Bee exposes fork cache types through the normal KV cache args:

--cache-type-k turbo4 --cache-type-v turbo3_tcq
--cache-type-k q8_0   --cache-type-v turbo3_tcq
--cache-type-k turbo3 --cache-type-v turbo3

Current storage math from ggml/src/ggml-common.h and ggml/src/ggml.c:

Cache type Block layout Storage bpv FP16 storage compression
turbo2 34 bytes / 128 values 2.125 7.53x
turbo3 50 bytes / 128 values 3.125 5.12x
turbo4 66 bytes / 128 values 4.125 3.88x
turbo2_tcq 36 bytes / 128 values 2.25 7.11x
turbo3_tcq 52 bytes / 128 values 3.25 4.92x

There is no separate turbo3_128 command-line type in Bee. turbo3 itself uses QK_TURBO3 = 128.

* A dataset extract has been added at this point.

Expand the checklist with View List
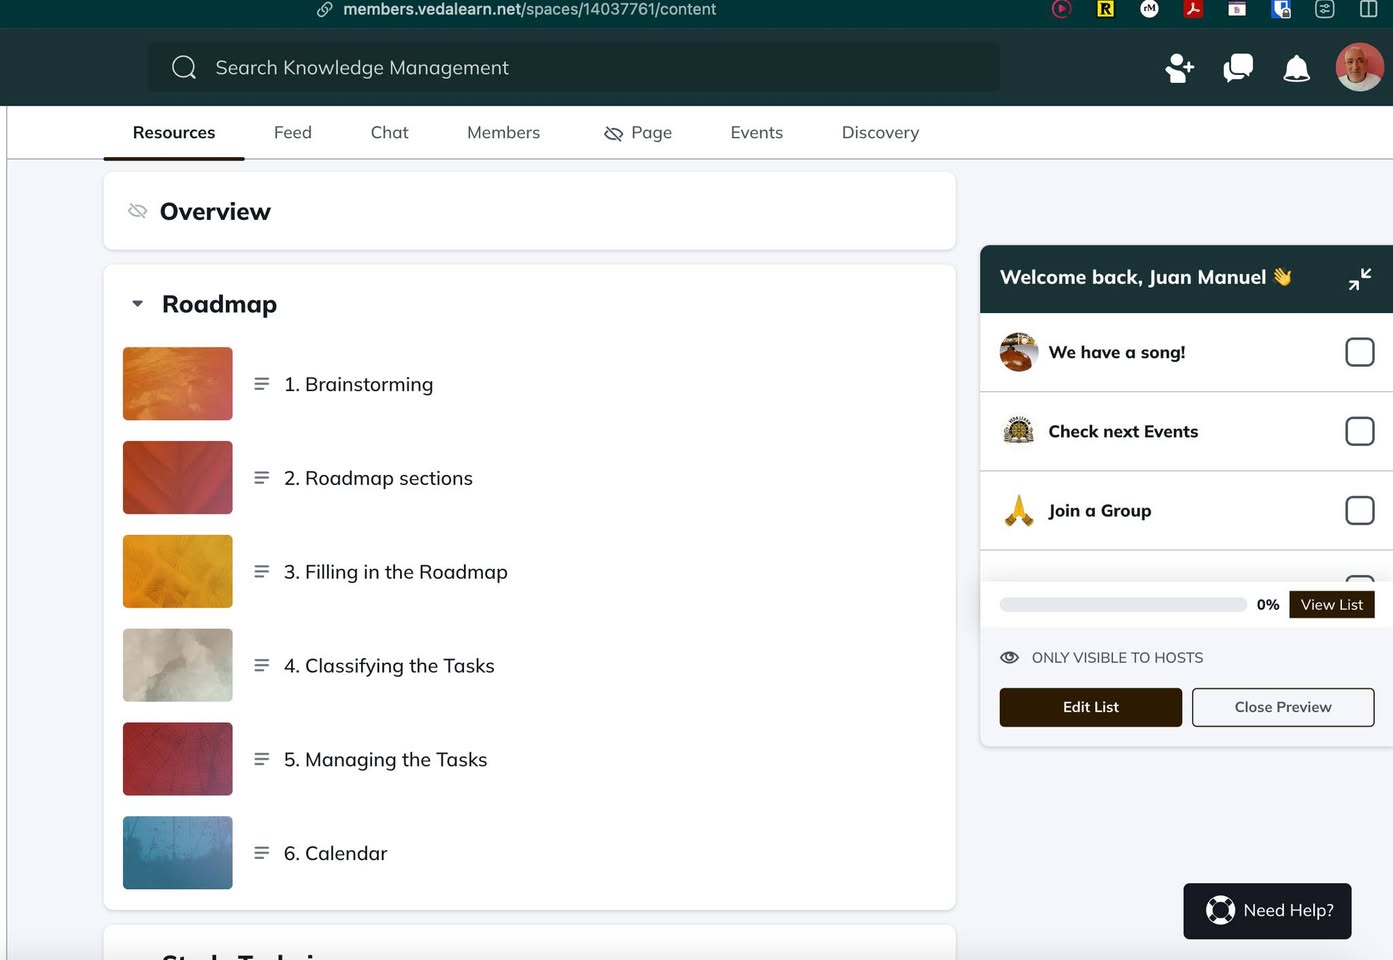Image resolution: width=1393 pixels, height=960 pixels. (1331, 605)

Do not move GGUF cache metadata or serialized tensors between TurboQuant forks by enum number alone. The public enum assignments differ between TheTom and Bee/buun.

Long-Context Serving Surface

Bee does not hide the important llama.cpp server knobs. The fork keeps the controls people tune when running long contexts:

  • --ctx-size for model context allocation
  • -b and -ub for logical and physical prompt batch size
  • --kv-unified for a unified KV buffer across slots
  • --ctx-checkpoints and --checkpoint-every-n-tokens for prompt context checkpoints
  • --cache-ram and --cache-idle-slots for server prompt-cache RAM behavior
  • --cache-type-k and --cache-type-v for independent K/V cache precision
  • --flash-attn on|off|auto for Flash Attention selection
  • --mmap, --no-mmap, --mlock, --direct-io, and --no-host for model and buffer placement behavior
  • -ngl all, --device, --split-mode, --main-gpu, and --tensor-split for GPU placement

These are inherited or llama.cpp-derived server controls, not all Bee inventions. They matter because Bee's DFlash and Turbo/TCQ features are most useful when the base server is configured correctly.

Where Bee Extends Each Public Repo

Compared with public llama.cpp, Bee adds DFlash, DDTree, CopySpec/recycle/suffix fork modes, TurboQuant/TCQ cache types, sampled DFlash controls, DFlash/mmproj compatibility handling, and the reasoning loop guard.

Compared with TheTom's public TurboQuant fork, Bee adds DFlash and DFlash server integration, TCQ cache types, buun-compatible Turbo enum order, branch-aware DDTree, adaptive DFlash controls, sampled DFlash CLI, multimodal DFlash guardrails, and the reasoning loop guard while keeping 128-value turbo2 and turbo3 block sizes.

Compared with public buun, Bee adds canonical --spec-* DFlash names, --spec-dflash-cross-ctx, branch-only --spec-branch-budget semantics, --spec-dm-* server adaptive controllers, --spec-draft-temp, reasoning loop guard controls, DFlash request overrides, and the narrower multimodal rule that keeps flat DFlash available.

Limits And Non-Claims

This page claims feature presence, defaults, CLI names, enum values, and storage math when those are visible in the current code. It does not claim universal speedups, universal acceptance rates, quality improvements, perplexity changes, or hardware-independent throughput. Those belong in benchmark artifacts with exact models, prompts, commands, hardware, commit IDs, and dirty-worktree status.

DFlash requires a compatible DFlash draft GGUF. TurboQuant and TCQ cache types require runtime/backend support for the operation you are asking for. Multimodal DFlash is flat-only in the current server path. Branch/tree settings, cache compression, batch size, and context length all interact with hardware memory pressure, so treat the command-line reference as a tuning map, not a benchmark substitute.